BRIEF
Word for word, return the lines from the start of the entries below through the line that has "Click the 粉碎文件".

STORED DATA
++++++

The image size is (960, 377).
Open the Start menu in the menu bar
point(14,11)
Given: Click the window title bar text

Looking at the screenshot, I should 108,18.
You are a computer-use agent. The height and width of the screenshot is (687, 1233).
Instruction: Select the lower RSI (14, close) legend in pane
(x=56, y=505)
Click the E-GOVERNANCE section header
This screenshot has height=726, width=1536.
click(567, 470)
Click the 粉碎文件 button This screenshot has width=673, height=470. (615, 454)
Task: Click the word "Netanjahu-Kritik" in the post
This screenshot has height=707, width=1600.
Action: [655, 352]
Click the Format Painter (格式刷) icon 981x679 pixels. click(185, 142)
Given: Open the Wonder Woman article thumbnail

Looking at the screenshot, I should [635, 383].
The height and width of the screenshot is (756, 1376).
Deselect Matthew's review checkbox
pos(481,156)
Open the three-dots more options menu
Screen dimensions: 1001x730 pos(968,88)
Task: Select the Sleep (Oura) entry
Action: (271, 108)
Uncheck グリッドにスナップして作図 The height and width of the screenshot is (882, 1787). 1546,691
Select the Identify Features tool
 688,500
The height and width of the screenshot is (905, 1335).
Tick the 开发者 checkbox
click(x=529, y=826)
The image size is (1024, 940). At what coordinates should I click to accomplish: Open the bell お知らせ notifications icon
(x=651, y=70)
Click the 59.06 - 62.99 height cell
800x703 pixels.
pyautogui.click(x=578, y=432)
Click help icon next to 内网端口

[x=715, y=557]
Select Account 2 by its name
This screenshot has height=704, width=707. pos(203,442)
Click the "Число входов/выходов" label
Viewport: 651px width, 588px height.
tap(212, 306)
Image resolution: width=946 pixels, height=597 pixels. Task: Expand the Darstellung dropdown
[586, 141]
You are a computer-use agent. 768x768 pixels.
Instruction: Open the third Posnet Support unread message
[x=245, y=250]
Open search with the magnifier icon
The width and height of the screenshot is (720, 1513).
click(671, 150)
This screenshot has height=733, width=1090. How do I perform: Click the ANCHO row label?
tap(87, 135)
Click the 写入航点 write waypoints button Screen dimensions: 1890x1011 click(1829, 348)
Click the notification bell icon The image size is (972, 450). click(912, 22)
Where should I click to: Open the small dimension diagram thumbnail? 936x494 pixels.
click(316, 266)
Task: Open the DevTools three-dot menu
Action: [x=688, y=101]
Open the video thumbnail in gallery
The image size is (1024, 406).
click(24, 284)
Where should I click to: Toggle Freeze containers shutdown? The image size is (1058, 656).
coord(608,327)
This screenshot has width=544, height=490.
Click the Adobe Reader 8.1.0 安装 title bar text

++++++

YOUR SOLUTION
The image size is (960, 377).
Open the Start menu in the menu bar
point(14,11)
Given: Click the window title bar text

Looking at the screenshot, I should 108,18.
You are a computer-use agent. The height and width of the screenshot is (687, 1233).
Instruction: Select the lower RSI (14, close) legend in pane
(x=56, y=505)
Click the E-GOVERNANCE section header
This screenshot has height=726, width=1536.
click(567, 470)
Click the 粉碎文件 button This screenshot has width=673, height=470. (615, 454)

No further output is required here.